For most of the final quarter and a half, the Celtics played with some three-man combination consisting of Allen, Bradley, Keyon Dooling and Rondo. Not only did the speed increase the Celtics' fastbreak opportunities, it provided other benefits as well.

The third quarter was the one quarter in which the Celtics outrebounded the Spurs, 14-10, and it was also the one in which the Celtics committed to small ball. Boston's guards flew to the ball, helping to hold the Spurs to nine points in the quarter.

"The small lineup saved us tonight, because [with] the big lineup they were killing us," Rivers said. "Bonner's not a small but it allowed us to go small. We had lineups on the floor with all the guards. We made a run with Keyon, Ray, Rondo and Avery. That's not a very big lineup but they were so active with their hands. Brandon was part of that group and he did a great job on Duncan, and that's not a great matchup for us."

The fourth quarter did not look like the rousing finale of a victory for the Spurs. San Antonio shot 35 percent from the field and committed six turnovers as they were outscored 22-19. But the Spurs were able to make a stand on the final possession, even after Pierce and Garnett worked a defensive switch that left Duncan guarding Pierce on the perimeter as the clock wound down.
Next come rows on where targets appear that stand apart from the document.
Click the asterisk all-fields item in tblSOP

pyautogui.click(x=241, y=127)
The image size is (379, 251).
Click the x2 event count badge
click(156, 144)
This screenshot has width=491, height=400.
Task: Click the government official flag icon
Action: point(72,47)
"Going small most of the game threw us for a wrinkle for a while," Bonner said. "It definitely changed the dynamic of the game. … We just had to gut it out down the stretch."

The Celtics' next opponent, the Chicago Bulls, has been just as scrappy with some creative lineups. With reigning MVP Derrick Rose sidelined with a strained groin, former Celtics assistant coach Tom Thibodeau has deployed C.J. Watson and John Lucas III at point guard. The Bulls also mixed in D-League call-up Mike James at one point this year and have utilized Richard Hamilton, when he has been healthy.

Rivers and Thibodeau know a lot of each other's secrets, but even they could have trouble gameplanning for the lineups each other's teams have had to use of late.